VAMOS A VER. CÓMO EXPLICO YO ESTO.
Hace ya por lo menos tres semanas que esta idea rondaba en mi mente. O más que la idea, el OC. Shina ha sido la protagonista de varios bocetos de historias que había escrito, sin que ninguna me gustara lo suficiente como para continuarla. Pero hace unos días me salió esto, que creo que sí que podré continuar. No sé con qué frecuencia, seguramente una horrible, pero creo que podré xdd.

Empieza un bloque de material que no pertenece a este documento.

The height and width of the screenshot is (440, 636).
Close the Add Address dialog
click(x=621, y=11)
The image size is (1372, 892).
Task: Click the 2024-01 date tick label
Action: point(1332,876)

Tengo que admitir que, aunque prácticamente leo sobre todas las temáticas que puedan presentar los fanfics, siempre he sentido una fortísima predilección sobre las historias con una OC. Me encantan muchísimo, y quería ir probando yo también con una. Y esto de hacer recuperaciones, o exámenes en general, siempre me ha disparado la creatividad, así que aquí estoy. Ya me arrepentiré de estar haciendo estas cosas cuando debería estar estudiando. Ahora me perdono porque son más de las tres de la mañana.
A saber cuando subo el primer capítulo, pero de momento dejo esto para que quién le dé la gana lo lea y deje un review o lo que sea.
Y me voy. Un besico, mozos y mozas.
PD: Si alguien conoce alguna página buena para poder crear físicamente personajes estilo anime que me lo diga por favor, que la desesperación que llevo ya en el cuerpo buscando una que me guste de verdad es muy grande.
Shina aún recuerda con perfecta claridad, como si hubiera pasado hace tan solo unas horas, la primera vez que vio a Roronoa Zoro. Estaba junto a la orilla del río, a punto de ser capaz de nadar en su propio sudor, levantando una enorme pesa una y otra vez. Junto a él, apoyadas en una roca, descansaban tres espadas. En ese momento ella creyó que una debía ser suya y que estaría esperando a algún amigo. Pero las horas pasaron y allí no apareció nadie.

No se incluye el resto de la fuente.